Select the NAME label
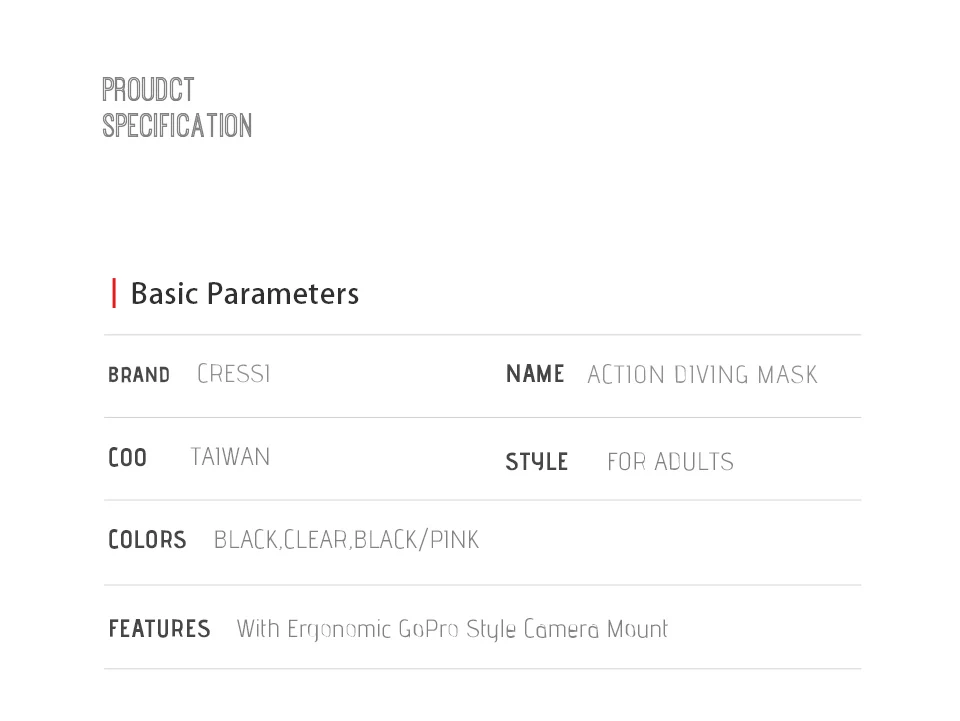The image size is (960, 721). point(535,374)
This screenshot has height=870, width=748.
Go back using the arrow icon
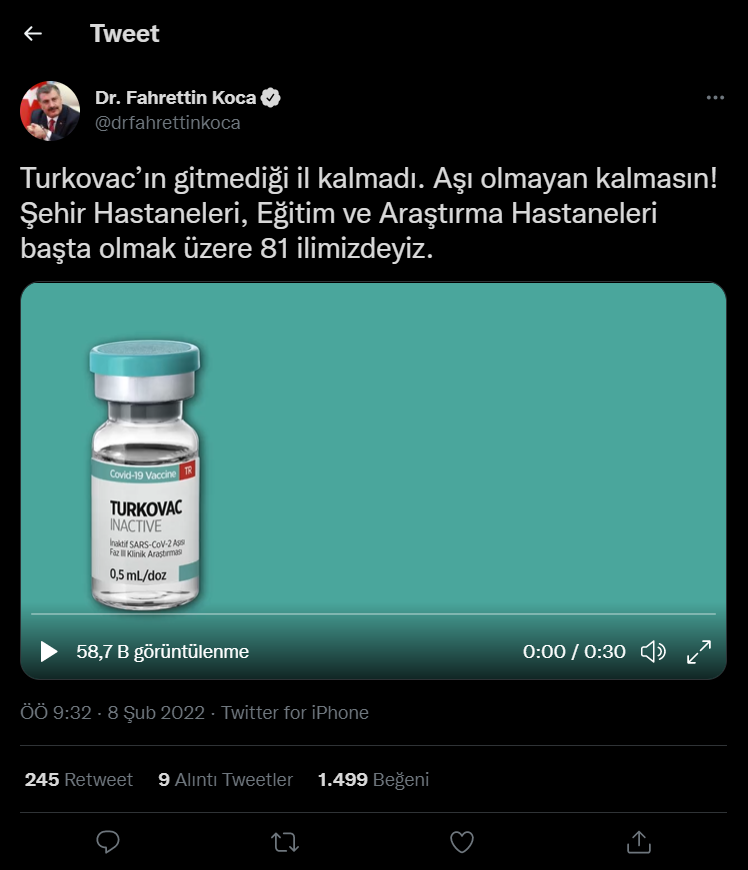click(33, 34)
● ● ● ●
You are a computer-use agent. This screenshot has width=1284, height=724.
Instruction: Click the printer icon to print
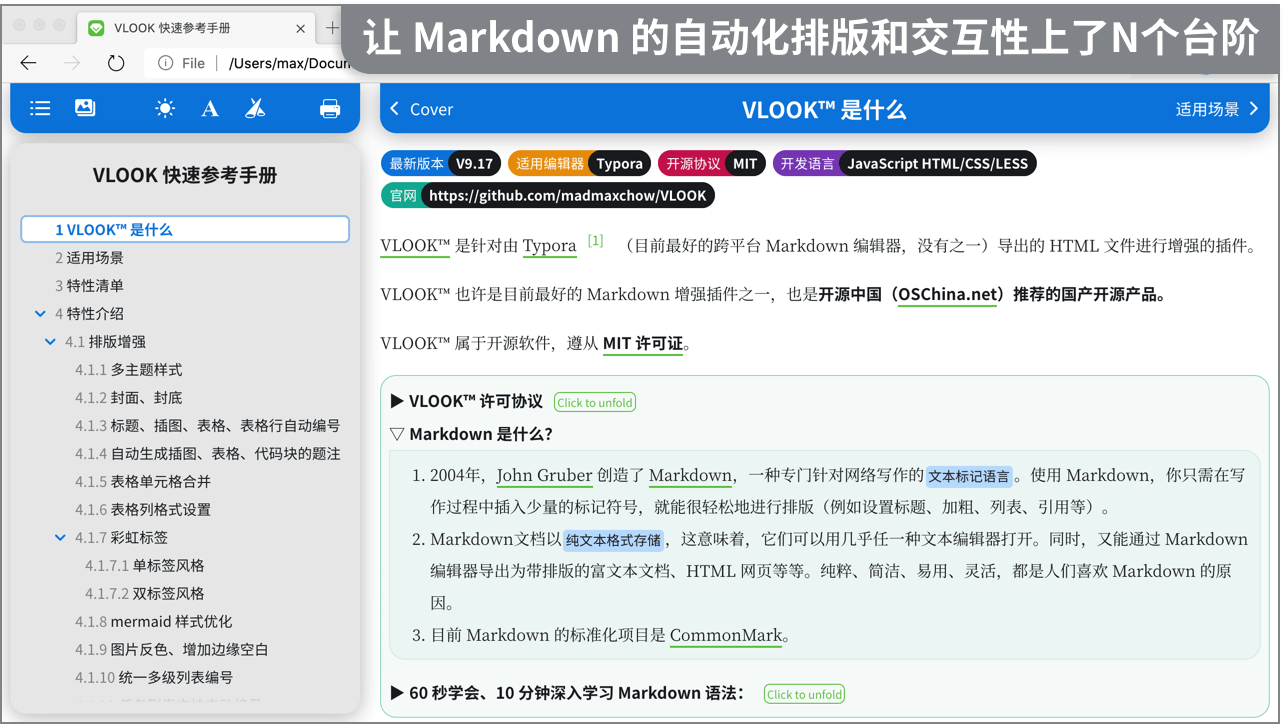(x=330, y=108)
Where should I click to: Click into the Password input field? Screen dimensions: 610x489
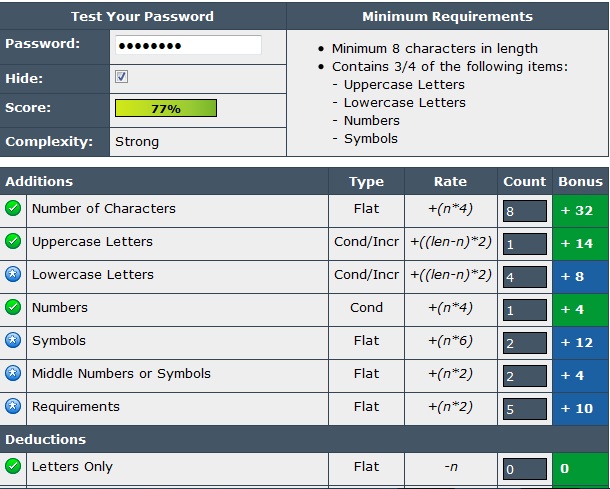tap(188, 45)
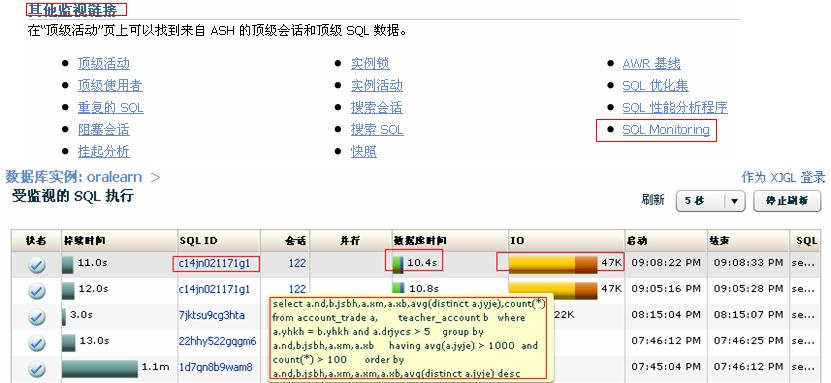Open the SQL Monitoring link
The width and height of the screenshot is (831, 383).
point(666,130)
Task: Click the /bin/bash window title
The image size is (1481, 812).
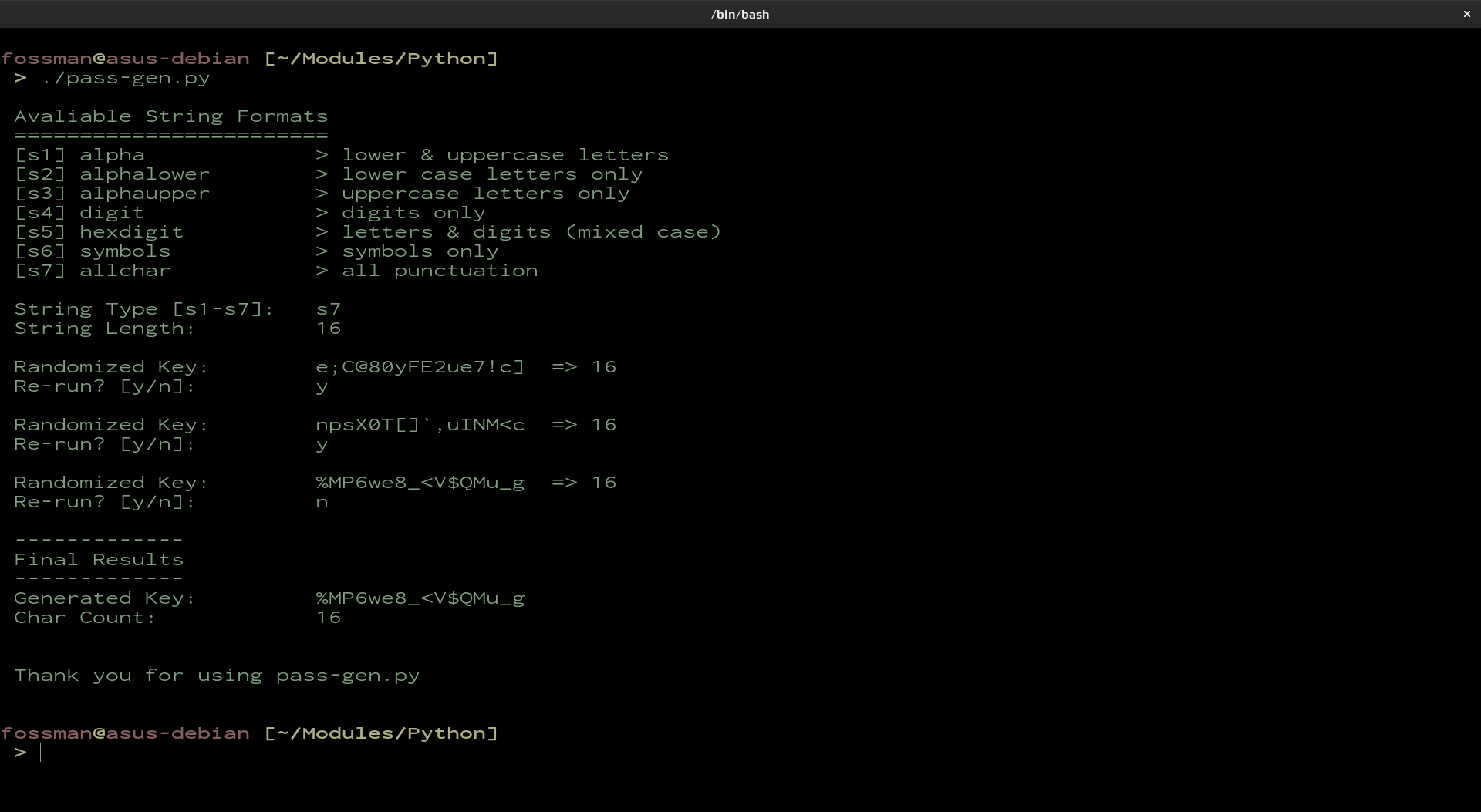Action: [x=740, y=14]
● ● ● ●
• _EXERCISE INSTRUCTIONS_: Set the pictures aside and retype exactly the lines above from the line with "Instruction: Click the printer icon to print" to the line with "Task: Click the /bin/bash window title", both included, adding no others.

• _ANSWER SECTION_:
Instruction: Click the printer icon to print
(x=330, y=108)
Where should I click to: Click into the Password input field? Screen dimensions: 610x489
tap(188, 45)
Open the SQL Monitoring link
The width and height of the screenshot is (831, 383).
point(666,130)
Task: Click the /bin/bash window title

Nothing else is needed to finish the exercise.